Identification of a conserved ph1b-mediated 5DS–5BS crossing over site in soft-kernel durum wheat (Triticum turgidum subsp. durum) lines

Abstract

Genetic recombination is the major mechanism and basis of genetic diversity and crop improvement. Recombination typically occurs between homologous chromosomes. In wheat, however, it can also occur between homoeologous chromosomes if a functional Ph1 (Pairing homoeologous-1) locus is absent (ph1b). Recently, the genes for soft kernel trait on the distal 5DS chromosome of common wheat were transferred into chromosome 5BS of durum wheat through ph1b-mediated recombination.

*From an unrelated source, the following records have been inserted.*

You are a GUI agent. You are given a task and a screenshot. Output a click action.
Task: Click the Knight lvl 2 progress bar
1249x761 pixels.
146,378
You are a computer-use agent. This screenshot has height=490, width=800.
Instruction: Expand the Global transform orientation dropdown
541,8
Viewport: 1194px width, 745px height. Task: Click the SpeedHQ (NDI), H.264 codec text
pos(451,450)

Several independent 5DS–5BS recombination lines carrying the 5DS translocation were obtained. However, the specific size of the translocation and region where the translocation breakpoint occurred was not determined for any of the lines. In the present study, four independent 5DS–5BS recombination lines were investigated and the translocation breakpoints were fine-mapped and sequenced. All the analyzed lines lost a 5BS fragment of ~ 20,742,425 bp and gained a 5DS fragment of ~ 28,163,252 bp. The recombination breakpoint in each line was located within a predicted gene in a conserved 39 bp region, suggesting the presence of a recombination hotspot. The information obtained was then used to develop a KASP marker diagnostic for the 5DS–5BS translocation. Finally, a subset of the soft durum wheat lines exhibiting varying degrees of kernel hardness was analyzed through genomic in situ hybridization (GISH) and scanning electron microscopy (SEM). From both the GISH and SEM analyses no major differences were detected among the lines, indicating that factors other than ph1b-mediated recombination or endosperm morphology were responsible for the variation in kernel hardness.